What Happened
Researchers have developed a novel method called structured distillation that dramatically compresses personalized AI agent conversation histories while preserving their utility for retrieval. The core problem is straightforward: as users engage in long conversations with AI agents (like coding assistants, creative collaborators, or customer service bots), the verbatim history becomes unwieldy and expensive to store and process in context windows. This paper presents a solution that distills each conversational exchange into a compact, structured object optimized for later search.
Technical Details
The method transforms each raw exchange in a conversation history into a compound object with four specific fields:
- exchange_core: The essential question and answer.
- specific_context: Key details unique to that exchange.
- thematic_room_assignments: Categorical tags linking the exchange to broader themes or topics.
- regex-extracted files_touched: Specific entities (like filenames, product SKUs, or project names) mentioned, extracted via regular expressions.
This structured distillation reduces the average exchange from 371 tokens to just 38 tokens, achieving an 11x compression ratio. The distilled text becomes a searchable "retrieval layer."
The research was rigorously evaluated on a dataset of 4,182 conversations (14,340 exchanges) from six software engineering projects. To test whether "personalized recall"—the ability to find relevant past information—survives compression, the team used 201 recall-oriented queries across 107 different search configurations. These configurations tested five "pure" search modes (using only distilled or only verbatim data) and five "cross-layer" modes (combining both). Results were graded by five different LLMs, creating 214,519 consensus-graded query-result pairs.
Key Findings:
- Retrieval Performance: The best configuration using only the distilled memory achieved 96% of the performance of the best verbatim baseline (Mean Reciprocal Rank/MRR of 0.717 vs. 0.745).

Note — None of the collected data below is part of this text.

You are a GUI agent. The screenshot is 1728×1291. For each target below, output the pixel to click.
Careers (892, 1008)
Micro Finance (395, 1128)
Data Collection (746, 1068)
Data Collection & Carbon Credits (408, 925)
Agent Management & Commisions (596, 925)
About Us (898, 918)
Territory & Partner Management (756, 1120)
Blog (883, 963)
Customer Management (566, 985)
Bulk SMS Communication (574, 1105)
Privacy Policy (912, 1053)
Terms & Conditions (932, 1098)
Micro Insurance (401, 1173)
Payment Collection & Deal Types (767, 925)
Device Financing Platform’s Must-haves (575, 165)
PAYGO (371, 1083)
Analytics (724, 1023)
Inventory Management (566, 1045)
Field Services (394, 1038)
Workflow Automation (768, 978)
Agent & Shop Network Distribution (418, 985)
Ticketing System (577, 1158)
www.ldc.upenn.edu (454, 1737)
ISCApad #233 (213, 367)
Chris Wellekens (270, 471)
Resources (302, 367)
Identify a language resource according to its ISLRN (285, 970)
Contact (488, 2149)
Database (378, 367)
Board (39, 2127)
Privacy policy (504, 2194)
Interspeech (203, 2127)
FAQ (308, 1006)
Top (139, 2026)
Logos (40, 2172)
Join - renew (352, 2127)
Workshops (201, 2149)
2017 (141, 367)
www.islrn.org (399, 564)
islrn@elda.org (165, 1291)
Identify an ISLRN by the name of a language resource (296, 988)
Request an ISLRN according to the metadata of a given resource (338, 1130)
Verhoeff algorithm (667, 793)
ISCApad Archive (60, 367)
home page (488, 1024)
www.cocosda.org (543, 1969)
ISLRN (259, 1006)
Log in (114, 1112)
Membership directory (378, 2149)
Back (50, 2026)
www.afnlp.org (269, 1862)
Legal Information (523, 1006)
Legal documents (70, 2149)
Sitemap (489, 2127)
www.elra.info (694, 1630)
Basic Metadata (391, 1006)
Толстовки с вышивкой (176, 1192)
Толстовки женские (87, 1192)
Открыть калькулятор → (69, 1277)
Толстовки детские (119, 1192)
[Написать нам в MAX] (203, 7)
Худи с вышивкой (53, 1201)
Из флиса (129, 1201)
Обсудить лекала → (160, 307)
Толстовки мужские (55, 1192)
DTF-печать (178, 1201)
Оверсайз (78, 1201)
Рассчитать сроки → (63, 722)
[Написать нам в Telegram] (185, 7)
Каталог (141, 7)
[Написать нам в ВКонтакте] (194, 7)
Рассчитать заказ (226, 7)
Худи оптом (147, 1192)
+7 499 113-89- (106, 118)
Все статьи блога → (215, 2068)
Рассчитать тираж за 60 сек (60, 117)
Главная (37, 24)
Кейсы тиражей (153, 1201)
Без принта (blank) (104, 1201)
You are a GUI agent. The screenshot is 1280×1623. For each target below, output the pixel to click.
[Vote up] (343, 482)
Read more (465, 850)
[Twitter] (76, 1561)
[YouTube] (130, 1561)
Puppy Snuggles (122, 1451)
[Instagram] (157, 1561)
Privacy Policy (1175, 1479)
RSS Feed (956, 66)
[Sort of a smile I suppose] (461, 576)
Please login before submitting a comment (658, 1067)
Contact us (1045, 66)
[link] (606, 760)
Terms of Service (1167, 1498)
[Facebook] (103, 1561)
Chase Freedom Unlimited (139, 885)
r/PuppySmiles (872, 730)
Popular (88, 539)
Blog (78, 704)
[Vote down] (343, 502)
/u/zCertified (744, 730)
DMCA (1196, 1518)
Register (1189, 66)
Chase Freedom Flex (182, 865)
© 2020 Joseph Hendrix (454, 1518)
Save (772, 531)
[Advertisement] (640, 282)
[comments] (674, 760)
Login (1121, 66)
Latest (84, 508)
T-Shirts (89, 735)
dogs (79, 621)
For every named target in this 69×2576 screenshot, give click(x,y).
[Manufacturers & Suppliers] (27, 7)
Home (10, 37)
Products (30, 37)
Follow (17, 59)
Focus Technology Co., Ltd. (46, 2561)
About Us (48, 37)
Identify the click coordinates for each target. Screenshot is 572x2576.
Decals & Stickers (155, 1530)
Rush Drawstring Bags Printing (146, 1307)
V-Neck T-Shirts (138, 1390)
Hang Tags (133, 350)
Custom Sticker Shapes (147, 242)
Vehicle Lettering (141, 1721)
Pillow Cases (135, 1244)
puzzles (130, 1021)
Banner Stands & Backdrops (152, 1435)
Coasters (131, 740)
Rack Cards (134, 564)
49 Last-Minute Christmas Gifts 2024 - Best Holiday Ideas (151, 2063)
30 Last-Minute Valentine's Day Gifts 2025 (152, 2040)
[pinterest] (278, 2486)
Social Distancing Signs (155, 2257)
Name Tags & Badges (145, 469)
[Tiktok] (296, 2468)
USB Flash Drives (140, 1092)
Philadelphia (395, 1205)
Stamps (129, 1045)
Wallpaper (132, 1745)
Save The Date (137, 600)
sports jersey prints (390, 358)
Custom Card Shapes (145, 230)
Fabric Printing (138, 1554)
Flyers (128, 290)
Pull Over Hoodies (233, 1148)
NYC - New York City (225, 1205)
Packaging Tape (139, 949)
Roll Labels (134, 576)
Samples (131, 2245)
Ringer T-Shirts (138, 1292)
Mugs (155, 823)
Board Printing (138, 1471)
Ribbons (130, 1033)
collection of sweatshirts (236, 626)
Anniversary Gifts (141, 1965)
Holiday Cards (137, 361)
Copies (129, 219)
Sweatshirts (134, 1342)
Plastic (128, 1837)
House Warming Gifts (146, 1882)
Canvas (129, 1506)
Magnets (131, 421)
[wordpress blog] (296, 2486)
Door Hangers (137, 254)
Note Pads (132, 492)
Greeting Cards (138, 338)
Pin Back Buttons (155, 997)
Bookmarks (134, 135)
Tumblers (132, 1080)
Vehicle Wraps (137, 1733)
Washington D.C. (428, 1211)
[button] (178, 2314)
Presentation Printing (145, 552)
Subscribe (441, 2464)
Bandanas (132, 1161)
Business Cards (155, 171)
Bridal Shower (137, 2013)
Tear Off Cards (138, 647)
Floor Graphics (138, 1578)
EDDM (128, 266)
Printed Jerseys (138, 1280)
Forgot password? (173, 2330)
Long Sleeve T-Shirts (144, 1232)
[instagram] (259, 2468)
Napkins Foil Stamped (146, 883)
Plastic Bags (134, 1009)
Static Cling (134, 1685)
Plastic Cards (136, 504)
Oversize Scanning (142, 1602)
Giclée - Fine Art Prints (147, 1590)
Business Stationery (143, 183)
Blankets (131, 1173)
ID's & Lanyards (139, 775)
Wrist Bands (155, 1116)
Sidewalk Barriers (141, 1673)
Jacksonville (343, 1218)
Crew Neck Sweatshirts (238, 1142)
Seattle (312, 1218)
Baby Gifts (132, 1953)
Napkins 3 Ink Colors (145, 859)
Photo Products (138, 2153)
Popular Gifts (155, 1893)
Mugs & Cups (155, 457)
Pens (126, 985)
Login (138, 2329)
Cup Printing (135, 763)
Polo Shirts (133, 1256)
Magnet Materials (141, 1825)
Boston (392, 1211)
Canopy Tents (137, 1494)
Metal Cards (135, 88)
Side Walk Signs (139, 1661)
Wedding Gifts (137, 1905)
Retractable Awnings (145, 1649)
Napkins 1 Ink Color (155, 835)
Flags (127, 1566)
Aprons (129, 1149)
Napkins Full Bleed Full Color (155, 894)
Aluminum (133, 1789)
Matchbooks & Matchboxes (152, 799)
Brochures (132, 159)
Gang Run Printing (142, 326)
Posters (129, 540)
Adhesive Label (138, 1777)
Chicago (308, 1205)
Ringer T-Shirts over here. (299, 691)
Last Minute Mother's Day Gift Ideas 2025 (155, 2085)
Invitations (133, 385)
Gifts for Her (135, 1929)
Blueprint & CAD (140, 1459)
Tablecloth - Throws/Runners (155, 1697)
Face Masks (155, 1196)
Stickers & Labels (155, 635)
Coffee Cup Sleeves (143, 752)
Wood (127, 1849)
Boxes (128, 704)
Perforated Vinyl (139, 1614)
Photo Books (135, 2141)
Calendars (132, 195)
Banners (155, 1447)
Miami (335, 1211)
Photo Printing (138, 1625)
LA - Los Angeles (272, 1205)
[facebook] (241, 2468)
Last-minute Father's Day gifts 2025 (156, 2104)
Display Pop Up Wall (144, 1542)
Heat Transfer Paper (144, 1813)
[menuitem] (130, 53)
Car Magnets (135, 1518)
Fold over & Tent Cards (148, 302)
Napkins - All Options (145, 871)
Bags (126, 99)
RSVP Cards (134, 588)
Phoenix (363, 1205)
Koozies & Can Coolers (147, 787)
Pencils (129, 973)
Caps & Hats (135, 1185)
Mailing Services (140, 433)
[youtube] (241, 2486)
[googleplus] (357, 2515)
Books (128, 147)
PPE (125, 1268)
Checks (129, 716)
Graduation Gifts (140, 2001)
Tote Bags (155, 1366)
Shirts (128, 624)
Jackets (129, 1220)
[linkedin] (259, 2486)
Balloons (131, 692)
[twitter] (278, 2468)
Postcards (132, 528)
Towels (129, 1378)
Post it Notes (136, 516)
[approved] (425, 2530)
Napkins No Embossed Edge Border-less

- Search Mechanism Dependence: Performance is highly dependent on the retrieval algorithm.
- Vector Search (Embeddings): All 20 tested configurations showed no statistically significant degradation after Bonferroni correction.
- BM25 (Keyword Search): All 20 configurations degraded significantly, with effect sizes ranging from |d|=0.031 to 0.756.
- Cross-Layer Potential: The best setup, which combined the distilled layer with access to the original verbatim data for final verification, slightly exceeded the best pure verbatim baseline (MRR 0.759).
The authors conclude that structured distillation allows for compressing single-user agent memory "without uniformly sacrificing retrieval quality." The implementation and analysis pipeline have been released as open-source software.
Retail & Luxury Implications
While the research was conducted in a software engineering context, the underlying technology—efficiently managing long-term, personalized interaction history with an AI agent—has direct parallels in high-touch retail and luxury.

1. The Personal Client Advisor Agent: Imagine an AI agent that acts as a 24/7 digital personal shopper for a VIP client. Over months or years, this agent would learn the client's style evolution, size changes, past purchases, disliked materials, family gift preferences, and event history (e.g., "bought a navy suit for the Monaco Grand Prix in 2024"). Storing every conversation verbatim would be prohibitive. Structured distillation could compress this rich history into a searchable profile a fraction of the size, enabling the agent to instantly recall that the client prefers "Italian silk ties for board meetings" or "avoids wool in humid climates" without re-reading thousands of tokens.
2. Hyper-Personalized Customer Service: For brands offering dedicated concierge services via chat, a compressed memory of each customer's entire support history—past issues, resolutions, product registrations, and preferences—could be made available to every agent (human or AI) in real-time. This creates seamless, context-aware service where the customer never has to repeat themselves.
3. Creative and Product Development Collaboration: Design teams might use AI agents as brainstorming partners. Distilling these creative sessions would allow the AI to maintain a coherent "memory" of the project's thematic evolution ("thematic_room_assignments"), rejected concepts ("specific_context"), and the final moodboard or material selections ("files_touched"), all searchable for future inspiration.
Critical Implementation Note for Retail: The research shows vector search is robust to this compression, while keyword (BM25) search is not. This strongly suggests that luxury brands looking to adopt such a system must have a mature embedding strategy. Success depends on moving beyond simple keyword matching to semantic understanding of client needs and product attributes.